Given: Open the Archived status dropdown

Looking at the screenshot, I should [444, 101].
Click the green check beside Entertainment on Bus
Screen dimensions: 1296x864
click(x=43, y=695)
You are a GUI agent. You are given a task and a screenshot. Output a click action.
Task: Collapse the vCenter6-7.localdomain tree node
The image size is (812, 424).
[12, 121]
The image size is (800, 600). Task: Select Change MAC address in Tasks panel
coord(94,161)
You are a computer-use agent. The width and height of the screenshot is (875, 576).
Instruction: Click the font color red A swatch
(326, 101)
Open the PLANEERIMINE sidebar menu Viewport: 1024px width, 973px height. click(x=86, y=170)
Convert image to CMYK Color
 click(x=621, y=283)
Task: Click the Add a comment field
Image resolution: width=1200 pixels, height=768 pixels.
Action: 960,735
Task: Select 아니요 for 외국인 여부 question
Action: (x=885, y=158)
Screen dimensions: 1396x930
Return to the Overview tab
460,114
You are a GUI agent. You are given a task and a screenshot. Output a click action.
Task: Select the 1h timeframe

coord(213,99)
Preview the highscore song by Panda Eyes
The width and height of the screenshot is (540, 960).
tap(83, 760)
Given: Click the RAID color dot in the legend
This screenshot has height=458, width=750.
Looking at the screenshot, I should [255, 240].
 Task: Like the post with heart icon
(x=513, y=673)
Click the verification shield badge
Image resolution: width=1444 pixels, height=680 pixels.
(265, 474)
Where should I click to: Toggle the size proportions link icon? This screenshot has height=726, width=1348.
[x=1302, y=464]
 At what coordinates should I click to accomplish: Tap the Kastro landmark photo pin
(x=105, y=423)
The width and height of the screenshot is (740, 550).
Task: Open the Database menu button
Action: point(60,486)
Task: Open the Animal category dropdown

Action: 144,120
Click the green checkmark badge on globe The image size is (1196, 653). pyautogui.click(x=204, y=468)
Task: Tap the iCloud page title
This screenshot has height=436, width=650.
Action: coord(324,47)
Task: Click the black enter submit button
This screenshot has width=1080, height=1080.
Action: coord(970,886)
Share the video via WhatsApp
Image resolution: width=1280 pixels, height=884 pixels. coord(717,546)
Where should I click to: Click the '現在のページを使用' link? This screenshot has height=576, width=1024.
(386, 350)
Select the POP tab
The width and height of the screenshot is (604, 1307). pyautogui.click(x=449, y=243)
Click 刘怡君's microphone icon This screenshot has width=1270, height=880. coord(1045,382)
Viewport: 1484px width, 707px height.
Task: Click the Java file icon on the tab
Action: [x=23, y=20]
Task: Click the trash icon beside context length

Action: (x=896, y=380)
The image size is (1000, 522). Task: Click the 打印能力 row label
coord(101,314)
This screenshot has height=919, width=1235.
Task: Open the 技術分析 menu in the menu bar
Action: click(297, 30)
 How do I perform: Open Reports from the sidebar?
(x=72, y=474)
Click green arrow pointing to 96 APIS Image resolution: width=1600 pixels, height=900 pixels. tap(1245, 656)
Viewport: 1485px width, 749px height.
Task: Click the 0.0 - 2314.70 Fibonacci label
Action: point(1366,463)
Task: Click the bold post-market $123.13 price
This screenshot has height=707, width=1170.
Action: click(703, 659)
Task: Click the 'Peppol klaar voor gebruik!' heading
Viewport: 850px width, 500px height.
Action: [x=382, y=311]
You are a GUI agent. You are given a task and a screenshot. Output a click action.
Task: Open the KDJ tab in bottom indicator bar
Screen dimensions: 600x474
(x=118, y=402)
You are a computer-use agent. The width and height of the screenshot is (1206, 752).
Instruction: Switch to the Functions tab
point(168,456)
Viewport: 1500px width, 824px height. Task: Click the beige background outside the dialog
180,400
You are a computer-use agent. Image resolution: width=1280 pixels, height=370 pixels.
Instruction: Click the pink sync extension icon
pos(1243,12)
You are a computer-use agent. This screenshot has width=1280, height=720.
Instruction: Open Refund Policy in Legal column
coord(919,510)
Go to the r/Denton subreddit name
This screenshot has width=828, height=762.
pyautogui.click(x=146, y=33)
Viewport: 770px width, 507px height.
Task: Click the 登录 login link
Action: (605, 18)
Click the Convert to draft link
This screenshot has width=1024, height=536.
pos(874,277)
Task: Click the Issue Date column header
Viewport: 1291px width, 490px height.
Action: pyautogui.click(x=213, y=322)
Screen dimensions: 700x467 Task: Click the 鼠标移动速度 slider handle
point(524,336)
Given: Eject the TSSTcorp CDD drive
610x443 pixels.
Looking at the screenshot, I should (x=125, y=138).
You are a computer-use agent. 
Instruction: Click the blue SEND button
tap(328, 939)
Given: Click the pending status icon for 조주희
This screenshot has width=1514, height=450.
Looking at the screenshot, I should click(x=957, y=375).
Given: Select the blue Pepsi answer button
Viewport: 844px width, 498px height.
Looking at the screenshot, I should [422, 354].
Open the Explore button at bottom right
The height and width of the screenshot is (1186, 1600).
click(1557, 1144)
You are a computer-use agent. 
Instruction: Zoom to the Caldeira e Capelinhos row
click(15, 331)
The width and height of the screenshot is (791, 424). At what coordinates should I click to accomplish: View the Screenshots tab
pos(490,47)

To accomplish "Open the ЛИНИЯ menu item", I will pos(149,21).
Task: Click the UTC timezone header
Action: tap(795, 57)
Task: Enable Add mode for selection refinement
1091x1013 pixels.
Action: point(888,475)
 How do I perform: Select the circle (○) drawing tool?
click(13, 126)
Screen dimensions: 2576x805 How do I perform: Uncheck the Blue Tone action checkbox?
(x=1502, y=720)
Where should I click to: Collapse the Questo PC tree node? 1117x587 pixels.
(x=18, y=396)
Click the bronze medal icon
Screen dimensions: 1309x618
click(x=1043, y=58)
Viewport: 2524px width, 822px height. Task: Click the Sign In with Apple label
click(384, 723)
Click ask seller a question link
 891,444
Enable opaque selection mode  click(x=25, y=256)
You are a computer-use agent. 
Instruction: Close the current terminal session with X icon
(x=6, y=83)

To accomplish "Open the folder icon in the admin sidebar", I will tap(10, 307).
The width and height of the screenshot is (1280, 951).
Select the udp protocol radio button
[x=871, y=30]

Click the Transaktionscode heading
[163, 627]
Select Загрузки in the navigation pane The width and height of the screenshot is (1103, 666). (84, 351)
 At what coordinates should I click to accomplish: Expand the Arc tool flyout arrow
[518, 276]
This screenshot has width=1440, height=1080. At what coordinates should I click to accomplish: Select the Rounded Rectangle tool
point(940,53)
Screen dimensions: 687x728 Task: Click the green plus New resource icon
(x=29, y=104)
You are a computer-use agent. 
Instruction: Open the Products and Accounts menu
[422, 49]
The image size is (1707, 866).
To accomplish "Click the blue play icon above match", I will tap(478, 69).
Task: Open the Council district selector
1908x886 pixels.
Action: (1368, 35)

-- WHAT TO WORK ON --
Return the entries above in full and exactly as written.

-- TASK OUTPUT --
Given: Open the Archived status dropdown

Looking at the screenshot, I should [444, 101].
Click the green check beside Entertainment on Bus
Screen dimensions: 1296x864
click(x=43, y=695)
You are a GUI agent. You are given a task and a screenshot. Output a click action.
Task: Collapse the vCenter6-7.localdomain tree node
The image size is (812, 424).
[12, 121]
The image size is (800, 600). Task: Select Change MAC address in Tasks panel
coord(94,161)
You are a computer-use agent. The width and height of the screenshot is (875, 576).
Instruction: Click the font color red A swatch
(326, 101)
Open the PLANEERIMINE sidebar menu Viewport: 1024px width, 973px height. click(x=86, y=170)
Convert image to CMYK Color
 click(x=621, y=283)
Task: Click the Add a comment field
Image resolution: width=1200 pixels, height=768 pixels.
Action: 960,735
Task: Select 아니요 for 외국인 여부 question
Action: (x=885, y=158)
Screen dimensions: 1396x930
Return to the Overview tab
460,114
You are a GUI agent. You are given a task and a screenshot. Output a click action.
Task: Select the 1h timeframe

coord(213,99)
Preview the highscore song by Panda Eyes
The width and height of the screenshot is (540, 960).
tap(83, 760)
Given: Click the RAID color dot in the legend
This screenshot has height=458, width=750.
Looking at the screenshot, I should [255, 240].
 Task: Like the post with heart icon
(x=513, y=673)
Click the verification shield badge
Image resolution: width=1444 pixels, height=680 pixels.
(265, 474)
Where should I click to: Toggle the size proportions link icon? This screenshot has height=726, width=1348.
[x=1302, y=464]
 At what coordinates should I click to accomplish: Tap the Kastro landmark photo pin
(x=105, y=423)
The width and height of the screenshot is (740, 550).
Task: Open the Database menu button
Action: point(60,486)
Task: Open the Animal category dropdown

Action: 144,120
Click the green checkmark badge on globe The image size is (1196, 653). pyautogui.click(x=204, y=468)
Task: Tap the iCloud page title
This screenshot has height=436, width=650.
Action: coord(324,47)
Task: Click the black enter submit button
This screenshot has width=1080, height=1080.
Action: coord(970,886)
Share the video via WhatsApp
Image resolution: width=1280 pixels, height=884 pixels. coord(717,546)
Where should I click to: Click the '現在のページを使用' link? This screenshot has height=576, width=1024.
(386, 350)
Select the POP tab
The width and height of the screenshot is (604, 1307). pyautogui.click(x=449, y=243)
Click 刘怡君's microphone icon This screenshot has width=1270, height=880. coord(1045,382)
Viewport: 1484px width, 707px height.
Task: Click the Java file icon on the tab
Action: [x=23, y=20]
Task: Click the trash icon beside context length

Action: (x=896, y=380)
The image size is (1000, 522). Task: Click the 打印能力 row label
coord(101,314)
This screenshot has height=919, width=1235.
Task: Open the 技術分析 menu in the menu bar
Action: click(297, 30)
 How do I perform: Open Reports from the sidebar?
(x=72, y=474)
Click green arrow pointing to 96 APIS Image resolution: width=1600 pixels, height=900 pixels. tap(1245, 656)
Viewport: 1485px width, 749px height.
Task: Click the 0.0 - 2314.70 Fibonacci label
Action: point(1366,463)
Task: Click the bold post-market $123.13 price
This screenshot has height=707, width=1170.
Action: click(703, 659)
Task: Click the 'Peppol klaar voor gebruik!' heading
Viewport: 850px width, 500px height.
Action: [x=382, y=311]
You are a GUI agent. You are given a task and a screenshot. Output a click action.
Task: Open the KDJ tab in bottom indicator bar
Screen dimensions: 600x474
(x=118, y=402)
You are a computer-use agent. The width and height of the screenshot is (1206, 752).
Instruction: Switch to the Functions tab
point(168,456)
Viewport: 1500px width, 824px height. Task: Click the beige background outside the dialog
180,400
You are a computer-use agent. Image resolution: width=1280 pixels, height=370 pixels.
Instruction: Click the pink sync extension icon
pos(1243,12)
You are a computer-use agent. This screenshot has width=1280, height=720.
Instruction: Open Refund Policy in Legal column
coord(919,510)
Go to the r/Denton subreddit name
This screenshot has width=828, height=762.
pyautogui.click(x=146, y=33)
Viewport: 770px width, 507px height.
Task: Click the 登录 login link
Action: (605, 18)
Click the Convert to draft link
This screenshot has width=1024, height=536.
pos(874,277)
Task: Click the Issue Date column header
Viewport: 1291px width, 490px height.
Action: pyautogui.click(x=213, y=322)
Screen dimensions: 700x467 Task: Click the 鼠标移动速度 slider handle
point(524,336)
Given: Eject the TSSTcorp CDD drive
610x443 pixels.
Looking at the screenshot, I should (x=125, y=138).
You are a computer-use agent. 
Instruction: Click the blue SEND button
tap(328, 939)
Given: Click the pending status icon for 조주희
This screenshot has width=1514, height=450.
Looking at the screenshot, I should click(x=957, y=375).
Given: Select the blue Pepsi answer button
Viewport: 844px width, 498px height.
Looking at the screenshot, I should [422, 354].
Open the Explore button at bottom right
The height and width of the screenshot is (1186, 1600).
click(1557, 1144)
You are a computer-use agent. 
Instruction: Zoom to the Caldeira e Capelinhos row
click(15, 331)
The width and height of the screenshot is (791, 424). At what coordinates should I click to accomplish: View the Screenshots tab
pos(490,47)

To accomplish "Open the ЛИНИЯ menu item", I will pos(149,21).
Task: Click the UTC timezone header
Action: tap(795, 57)
Task: Enable Add mode for selection refinement
1091x1013 pixels.
Action: point(888,475)
 How do I perform: Select the circle (○) drawing tool?
click(13, 126)
Screen dimensions: 2576x805 How do I perform: Uncheck the Blue Tone action checkbox?
(x=1502, y=720)
Where should I click to: Collapse the Questo PC tree node? 1117x587 pixels.
(x=18, y=396)
Click the bronze medal icon
Screen dimensions: 1309x618
click(x=1043, y=58)
Viewport: 2524px width, 822px height. Task: Click the Sign In with Apple label
click(384, 723)
Click ask seller a question link
 891,444
Enable opaque selection mode  click(x=25, y=256)
You are a computer-use agent. 
Instruction: Close the current terminal session with X icon
(x=6, y=83)

To accomplish "Open the folder icon in the admin sidebar", I will tap(10, 307).
The width and height of the screenshot is (1280, 951).
Select the udp protocol radio button
[x=871, y=30]

Click the Transaktionscode heading
[163, 627]
Select Загрузки in the navigation pane The width and height of the screenshot is (1103, 666). (84, 351)
 At what coordinates should I click to accomplish: Expand the Arc tool flyout arrow
[518, 276]
This screenshot has width=1440, height=1080. At what coordinates should I click to accomplish: Select the Rounded Rectangle tool
point(940,53)
Screen dimensions: 687x728 Task: Click the green plus New resource icon
(x=29, y=104)
You are a computer-use agent. 
Instruction: Open the Products and Accounts menu
[422, 49]
The image size is (1707, 866).
To accomplish "Click the blue play icon above match", I will tap(478, 69).
Task: Open the Council district selector
1908x886 pixels.
Action: (1368, 35)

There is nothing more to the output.